**What you have to do**
Images are to be excluded, and the rest of the data repeated exactly.

Segment Start: Records to use

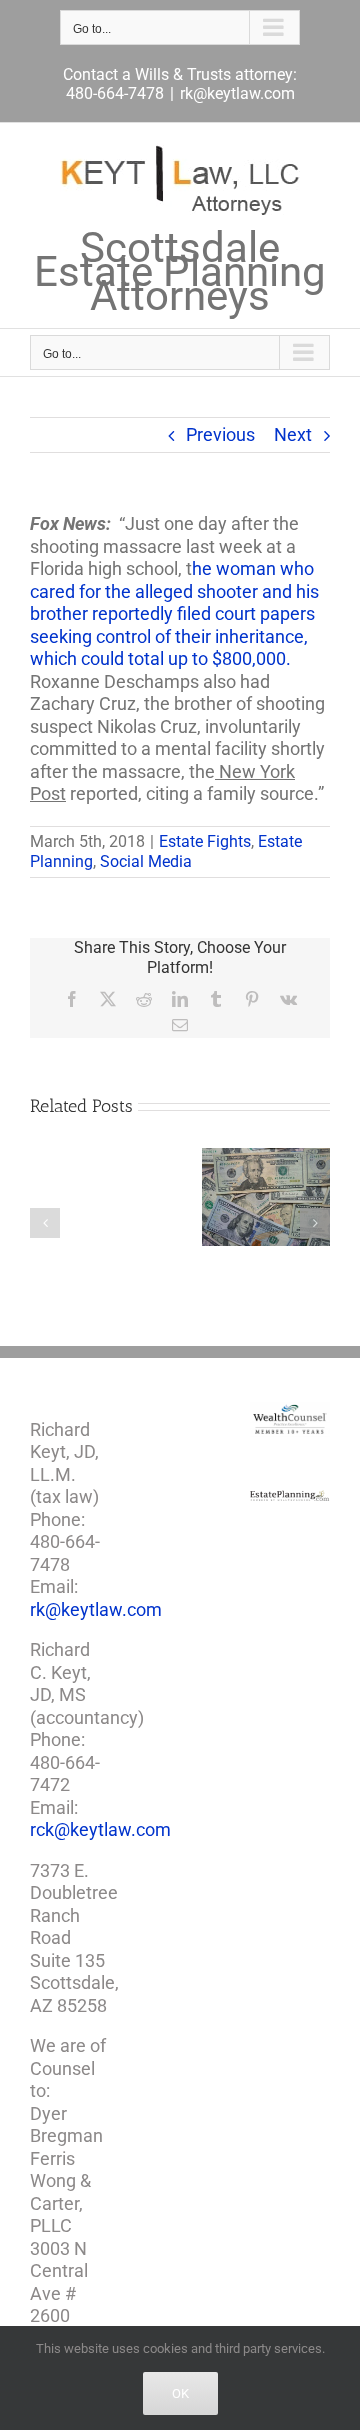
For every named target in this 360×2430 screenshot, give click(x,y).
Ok (180, 2393)
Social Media (146, 861)
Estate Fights (205, 841)
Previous (220, 434)
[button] (45, 1223)
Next (293, 434)
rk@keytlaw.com (237, 93)
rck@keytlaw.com (100, 1829)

Segment End: Records to use

**Response**
For every named target in this 360×2430 screenshot, give click(x,y).
Ok (180, 2393)
Social Media (146, 861)
Estate Fights (205, 841)
Previous (220, 434)
[button] (45, 1223)
Next (293, 434)
rk@keytlaw.com (237, 93)
rck@keytlaw.com (100, 1829)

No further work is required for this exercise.